I corrected. “My family.”

She smiled apologetically. “Are you sure you don’t want to drop me off at home?”

Over my dead body. “No. Stay.”

She swallowed and nodded.

She was terrified.

We got that a lot.

The Truth Tellers weren’t for the faint of heart.

We did illegal things, and the government was having a hell of a time proving it.

Everyone who was anyone knew what we stood for, though.

We ran on the mantra of an eye for an eye. You fuck with us, we fuck with you. There was no hesitation on our end, and that gave a lot of people pause.

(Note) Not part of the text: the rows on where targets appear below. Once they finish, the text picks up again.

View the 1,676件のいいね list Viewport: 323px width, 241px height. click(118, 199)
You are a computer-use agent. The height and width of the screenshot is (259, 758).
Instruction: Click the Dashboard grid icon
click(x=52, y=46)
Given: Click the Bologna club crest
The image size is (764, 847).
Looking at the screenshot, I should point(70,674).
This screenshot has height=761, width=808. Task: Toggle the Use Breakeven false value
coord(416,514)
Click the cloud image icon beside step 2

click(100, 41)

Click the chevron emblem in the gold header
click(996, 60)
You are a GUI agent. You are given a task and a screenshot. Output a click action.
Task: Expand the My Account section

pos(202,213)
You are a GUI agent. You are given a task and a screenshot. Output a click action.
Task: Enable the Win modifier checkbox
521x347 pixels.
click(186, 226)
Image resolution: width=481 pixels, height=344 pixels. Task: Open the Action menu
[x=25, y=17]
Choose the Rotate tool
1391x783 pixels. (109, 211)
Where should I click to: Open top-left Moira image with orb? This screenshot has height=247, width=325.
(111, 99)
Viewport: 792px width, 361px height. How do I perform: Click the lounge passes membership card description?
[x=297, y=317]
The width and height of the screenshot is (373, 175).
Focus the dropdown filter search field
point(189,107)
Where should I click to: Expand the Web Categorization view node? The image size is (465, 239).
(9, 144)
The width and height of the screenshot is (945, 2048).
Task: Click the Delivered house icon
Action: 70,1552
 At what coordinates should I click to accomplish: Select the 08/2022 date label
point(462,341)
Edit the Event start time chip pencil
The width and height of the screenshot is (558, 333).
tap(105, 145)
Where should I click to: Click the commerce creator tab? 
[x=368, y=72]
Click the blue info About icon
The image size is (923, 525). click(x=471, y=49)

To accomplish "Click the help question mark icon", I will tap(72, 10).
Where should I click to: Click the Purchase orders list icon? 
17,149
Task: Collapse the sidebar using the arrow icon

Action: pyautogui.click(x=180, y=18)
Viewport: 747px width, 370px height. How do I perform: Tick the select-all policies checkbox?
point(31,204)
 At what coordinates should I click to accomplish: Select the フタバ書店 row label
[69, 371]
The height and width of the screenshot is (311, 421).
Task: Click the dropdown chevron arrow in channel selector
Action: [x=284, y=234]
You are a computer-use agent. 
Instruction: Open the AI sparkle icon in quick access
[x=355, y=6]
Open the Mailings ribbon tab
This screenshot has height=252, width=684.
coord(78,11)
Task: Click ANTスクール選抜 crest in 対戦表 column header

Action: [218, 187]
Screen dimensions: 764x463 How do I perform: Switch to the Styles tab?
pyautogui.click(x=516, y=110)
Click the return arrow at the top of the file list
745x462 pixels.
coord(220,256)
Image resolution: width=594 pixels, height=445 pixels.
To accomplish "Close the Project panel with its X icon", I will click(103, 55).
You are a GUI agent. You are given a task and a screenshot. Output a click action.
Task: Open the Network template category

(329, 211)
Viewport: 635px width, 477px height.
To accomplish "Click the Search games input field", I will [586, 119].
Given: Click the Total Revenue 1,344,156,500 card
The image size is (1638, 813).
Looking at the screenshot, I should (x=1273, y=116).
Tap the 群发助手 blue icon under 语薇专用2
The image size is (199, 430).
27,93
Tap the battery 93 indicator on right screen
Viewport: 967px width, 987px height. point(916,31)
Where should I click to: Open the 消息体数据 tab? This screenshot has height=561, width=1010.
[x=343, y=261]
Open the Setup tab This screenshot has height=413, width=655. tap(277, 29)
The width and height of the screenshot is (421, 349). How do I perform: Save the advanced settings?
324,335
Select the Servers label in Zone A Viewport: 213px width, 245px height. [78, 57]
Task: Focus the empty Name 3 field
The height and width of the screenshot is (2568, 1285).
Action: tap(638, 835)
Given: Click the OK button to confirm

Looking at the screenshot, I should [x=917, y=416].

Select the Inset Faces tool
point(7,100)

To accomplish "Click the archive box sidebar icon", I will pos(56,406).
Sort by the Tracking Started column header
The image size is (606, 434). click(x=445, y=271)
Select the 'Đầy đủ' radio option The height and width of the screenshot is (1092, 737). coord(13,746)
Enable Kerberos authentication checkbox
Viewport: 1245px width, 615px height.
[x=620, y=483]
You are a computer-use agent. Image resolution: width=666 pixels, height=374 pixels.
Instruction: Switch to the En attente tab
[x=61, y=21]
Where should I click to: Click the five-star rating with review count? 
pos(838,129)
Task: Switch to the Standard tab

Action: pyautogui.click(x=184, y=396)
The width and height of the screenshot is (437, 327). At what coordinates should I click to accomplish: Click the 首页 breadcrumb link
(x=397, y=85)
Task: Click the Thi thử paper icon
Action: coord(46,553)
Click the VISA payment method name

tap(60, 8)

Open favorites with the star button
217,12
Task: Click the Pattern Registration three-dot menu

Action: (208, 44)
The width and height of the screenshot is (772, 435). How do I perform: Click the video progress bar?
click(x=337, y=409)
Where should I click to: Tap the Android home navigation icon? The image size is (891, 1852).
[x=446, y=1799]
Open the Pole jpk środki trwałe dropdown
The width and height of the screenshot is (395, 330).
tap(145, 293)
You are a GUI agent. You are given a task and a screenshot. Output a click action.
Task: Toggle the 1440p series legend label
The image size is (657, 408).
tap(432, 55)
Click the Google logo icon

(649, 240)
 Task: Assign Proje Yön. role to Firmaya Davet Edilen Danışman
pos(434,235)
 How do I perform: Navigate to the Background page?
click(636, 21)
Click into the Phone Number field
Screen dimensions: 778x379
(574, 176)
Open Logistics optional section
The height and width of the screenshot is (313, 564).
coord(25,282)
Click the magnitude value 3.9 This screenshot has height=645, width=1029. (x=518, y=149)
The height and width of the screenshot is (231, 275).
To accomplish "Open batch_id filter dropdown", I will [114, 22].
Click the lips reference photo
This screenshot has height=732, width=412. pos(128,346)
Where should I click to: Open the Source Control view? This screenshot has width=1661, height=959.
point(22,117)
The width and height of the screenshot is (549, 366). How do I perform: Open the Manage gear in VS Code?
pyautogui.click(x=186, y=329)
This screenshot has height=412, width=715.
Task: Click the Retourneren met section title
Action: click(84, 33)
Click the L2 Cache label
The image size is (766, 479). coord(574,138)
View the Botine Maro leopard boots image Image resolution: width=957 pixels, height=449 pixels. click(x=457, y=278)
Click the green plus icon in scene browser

Including, apparently, Dru.

But she’d warm up to us.

Everyone started out a little weary at first.

“Come on,” I said as I got out and opened the back door. “They won’t bite.”

She muttered something under her breath that sounded a lot like “I’m not so sure.”

I took her hand and led her up the front walk to my home, ignoring the small crack in the brick next to the door from that one time Tavi had dropped his bike and it’d chipped the brick there.

I also ignored the scuff on the hardwood floor from where he’d thought it would be funny to slam a hammer into the wood paneling when he noticed a spider.

There were a lot of those memories at my home, and if I let it, it’d overwhelm me.

Instead, I focused on the woman and how I wanted to pull her protectively into my side.